> _Task material_
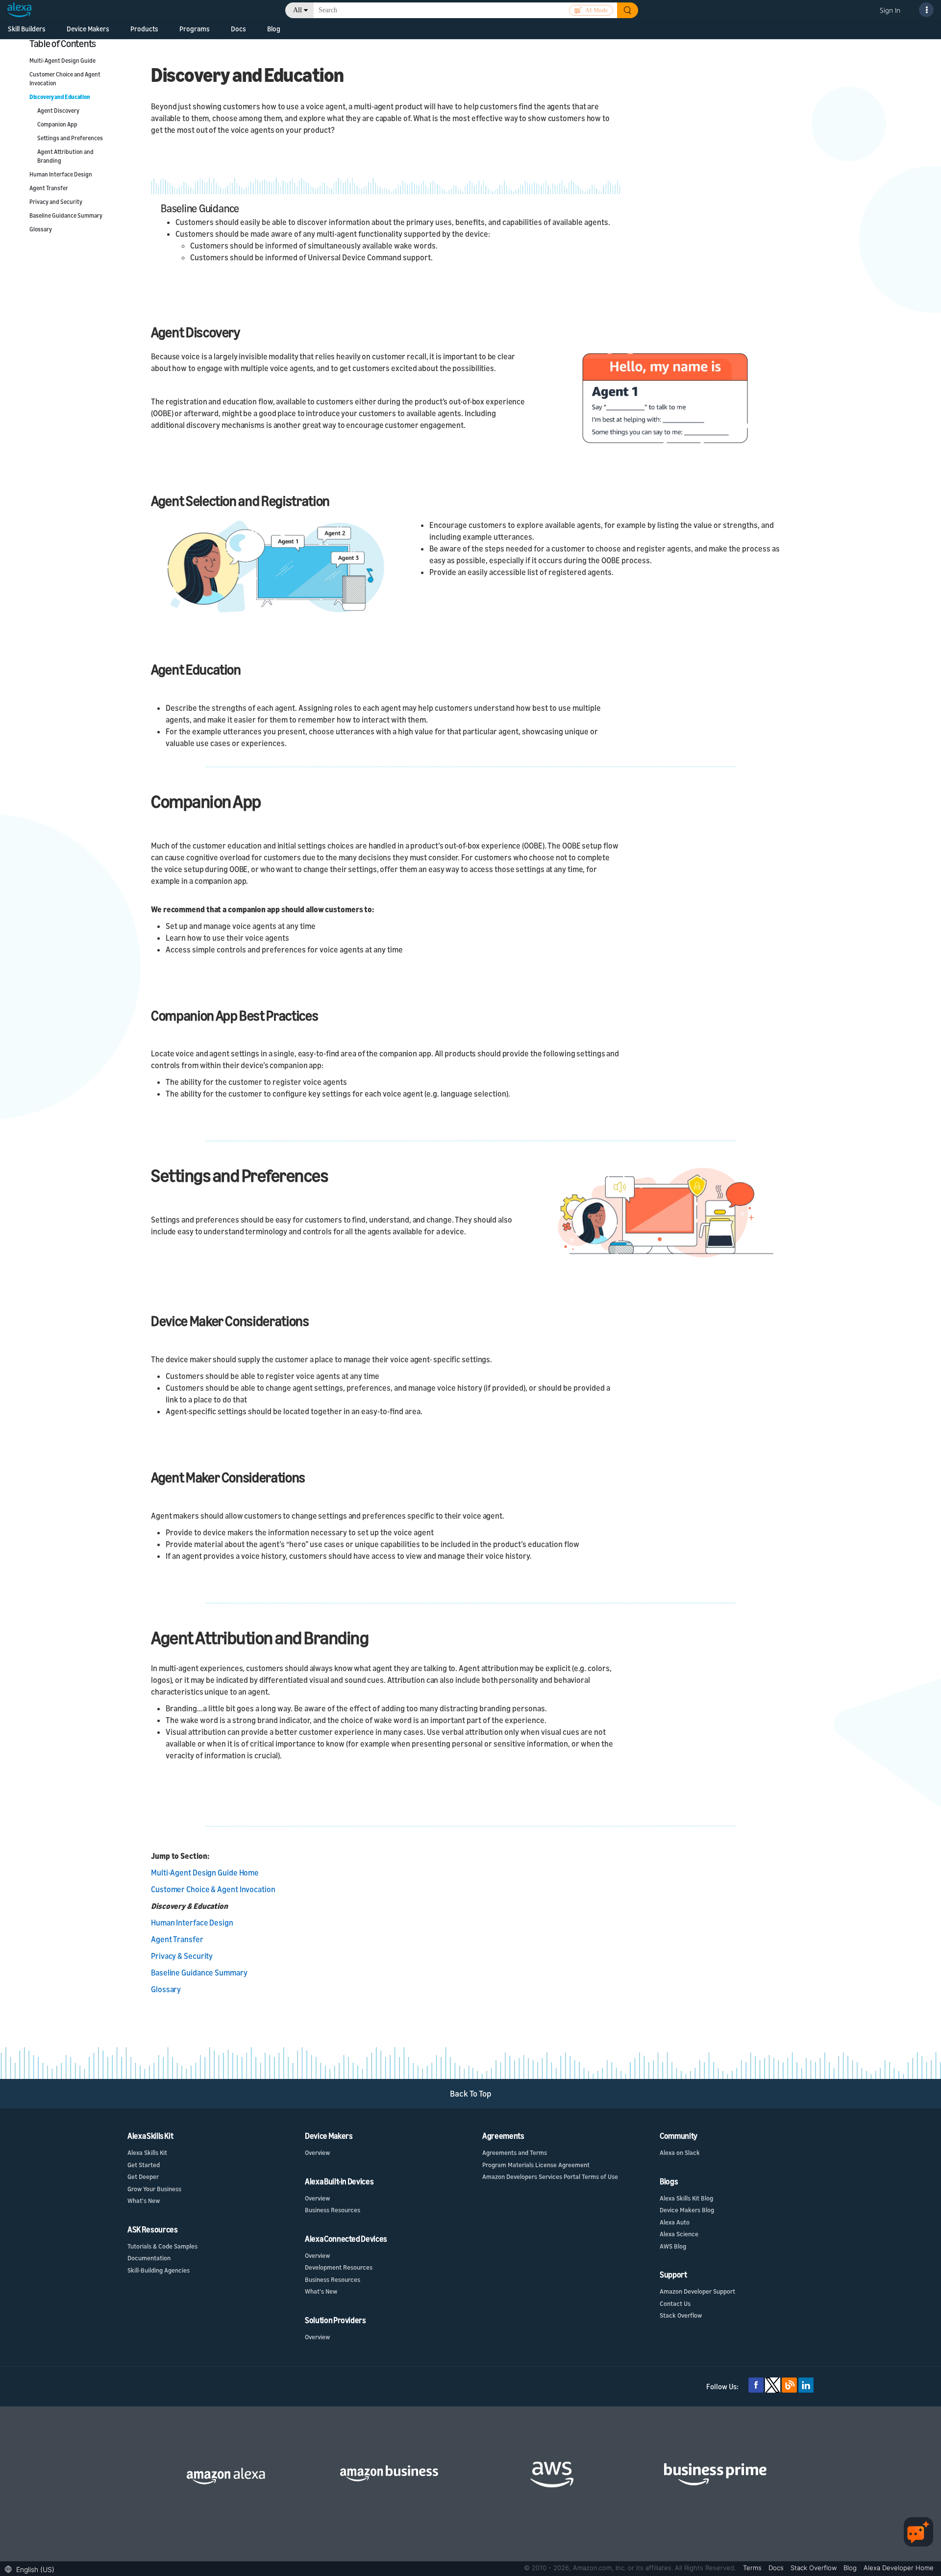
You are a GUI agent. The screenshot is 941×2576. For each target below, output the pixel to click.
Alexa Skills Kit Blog (686, 2198)
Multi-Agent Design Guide (62, 60)
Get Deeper (143, 2176)
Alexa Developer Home (899, 2568)
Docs (238, 29)
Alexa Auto (675, 2222)
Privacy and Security (55, 201)
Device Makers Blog (687, 2210)
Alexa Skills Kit (147, 2152)
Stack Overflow (681, 2315)
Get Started (143, 2165)
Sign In (890, 10)
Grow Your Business (154, 2189)
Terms (753, 2568)
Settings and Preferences (70, 138)
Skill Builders (27, 29)
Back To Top (471, 2093)
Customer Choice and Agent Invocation (64, 79)
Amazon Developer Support (697, 2291)
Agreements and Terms (514, 2152)
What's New (143, 2200)
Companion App (57, 124)
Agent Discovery (58, 110)
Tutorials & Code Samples (162, 2246)
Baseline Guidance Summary (65, 215)
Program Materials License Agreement (536, 2165)
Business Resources (332, 2210)
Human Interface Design (60, 174)
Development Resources (338, 2267)
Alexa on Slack (680, 2152)
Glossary (40, 229)
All (297, 10)
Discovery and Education (59, 96)
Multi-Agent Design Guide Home (205, 1872)
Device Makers (88, 29)
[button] (32, 2568)
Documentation (149, 2258)
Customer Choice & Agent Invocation (213, 1889)
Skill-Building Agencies (158, 2270)
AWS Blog (673, 2246)
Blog (273, 29)
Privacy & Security (182, 1956)
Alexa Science (679, 2234)
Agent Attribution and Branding (65, 156)
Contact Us (675, 2303)
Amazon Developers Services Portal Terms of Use (550, 2176)
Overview (317, 2152)
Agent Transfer (48, 188)
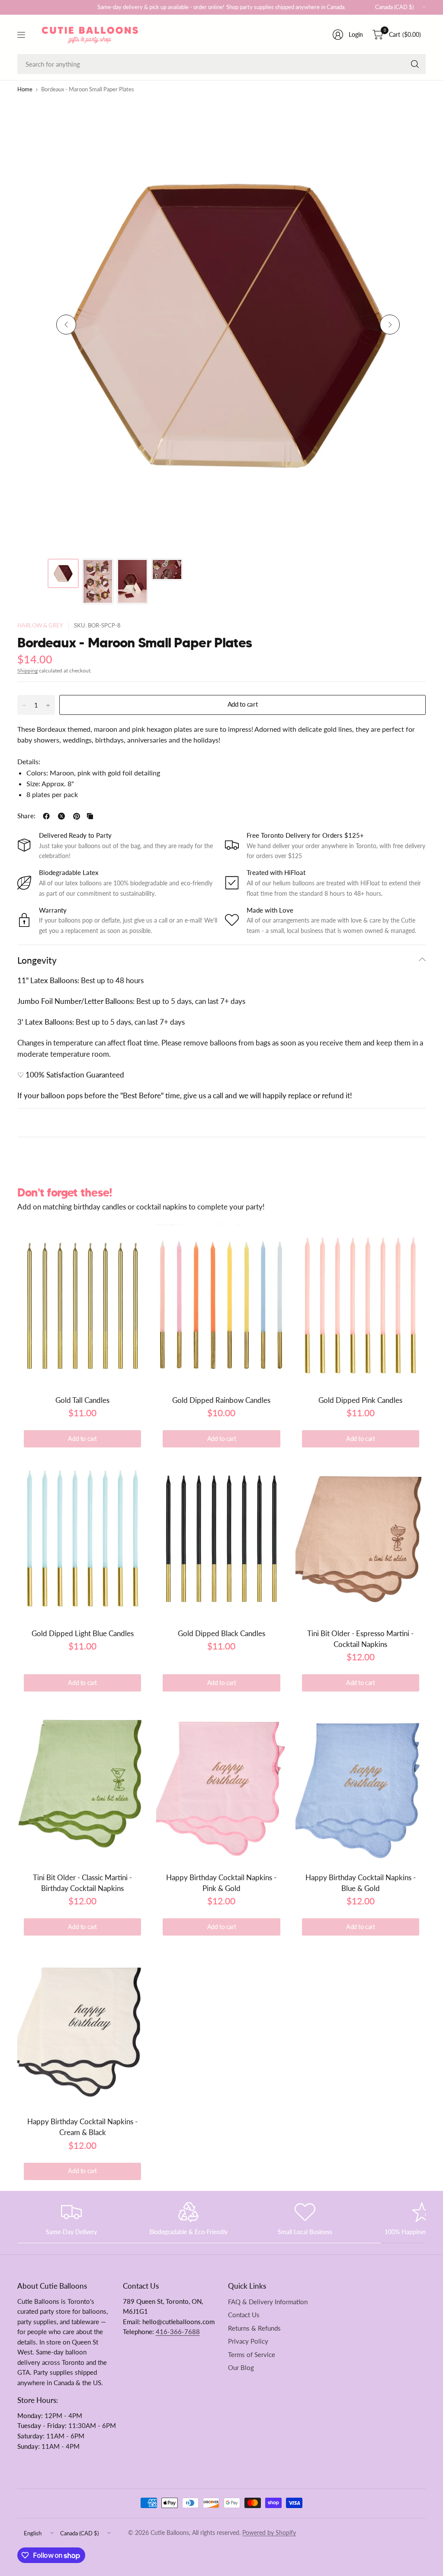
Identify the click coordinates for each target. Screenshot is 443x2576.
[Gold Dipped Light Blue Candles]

> _Task to complete_
When the line with "Customer Choice and Agent Invocation (64, 79)" is reached in the data above, start copying there, and copy each line exactly until the line with "Human Interface Design (60, 174)" has been copied; copy nothing else.

> _Written answer_
Customer Choice and Agent Invocation (64, 79)
Amazon Developer Support (697, 2291)
Agreements and Terms (514, 2152)
What's New (143, 2200)
Companion App (57, 124)
Agent Discovery (58, 110)
Tutorials & Code Samples (162, 2246)
Baseline Guidance Summary (65, 215)
Program Materials License Agreement (536, 2165)
Business Resources (332, 2210)
Human Interface Design (60, 174)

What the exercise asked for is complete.